The UPL draws attention from Congress and Medicaid officials, and therein lies the bioterrorism connection. The UPL establishes Medicaid payment as 150 percent of Medicare. In a letter to the House leadership, the California congressional delegation wrote that changes to the limit would "severely compromise California's emergency and trauma care system," cutting $300 million annually to "safety net hospitals" if the 150-percent UPL is eliminated.
"With the serious threat of bioterrorism to our country, a viable and capable emergency-and-trauma-care system is critical," the congressmen wrote. "Lives would be jeopardized if ERs and trauma centers are not prepared to respond effectively or are forced to reduce services or even close due to the loss of Medicaid funds that will result under a change to the UPL."

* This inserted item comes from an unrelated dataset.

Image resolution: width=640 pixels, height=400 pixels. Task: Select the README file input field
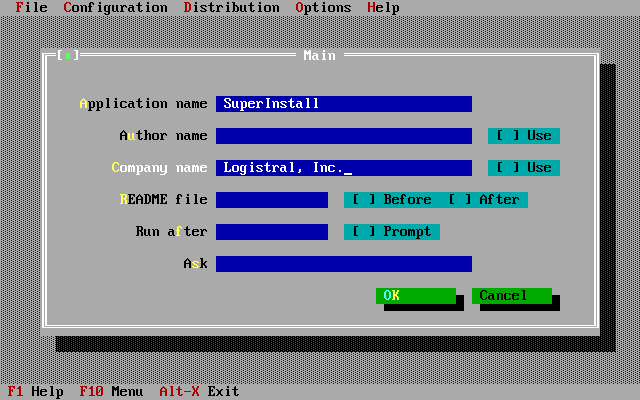coord(271,200)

But in a recent audit, HHS' Office of the Inspector General found that some states use their federal Medicaid funds for non-health care purposes (and some have developed new programs under the 150-percent limit to try to increase their Medicaid payments). In November, Virginia lawmakers were moving to use a soon-to-be-outlawed accounting strategy that allows the state to divert $260 million from Medicaid funds to the state treasury to offset falling revenues. Virginia has defended the practice as legal — and Florida, Michigan, and Wisconsin have moved to use the loophole before it closes.
Other states are making varied uses of those Medicaid monies, says the Federation of American Health Systems (FAHS), but it believes the efforts generally are related to health care. The scenario has cities and counties borrowing money on behalf of public nursing homes and transferring the money to the state — which then returns the money to the local governments as Medicaid payments. The state, in turn, receives additional matching Medicaid funding from the federal government. The new rules will prevent that practice in the future, but the four states received waivers from the Bush administration for this year. CMS Administrator Tom Scully has opposed the waivers, but admits he has had no legal basis to reject them.
Scully has proposed scaling back the UPL to 100 percent of Medicare. "That could endanger a lot of programs," one health care executive tells Managed Care, "because most states have budgeted their money, and their legislatures aren't in session. With all these other things going on — such as anthrax attacks — this would not be an opportune time for these kinds of cuts."
FAHS has been generally supportive of the Medicaid-regulation changes, but spokesman Richard Coorsh concurs there is concern about how they could change funding strategies.
While no one is sure what the final rules will say, it is certain that until implementation, they will receive a close examination from all.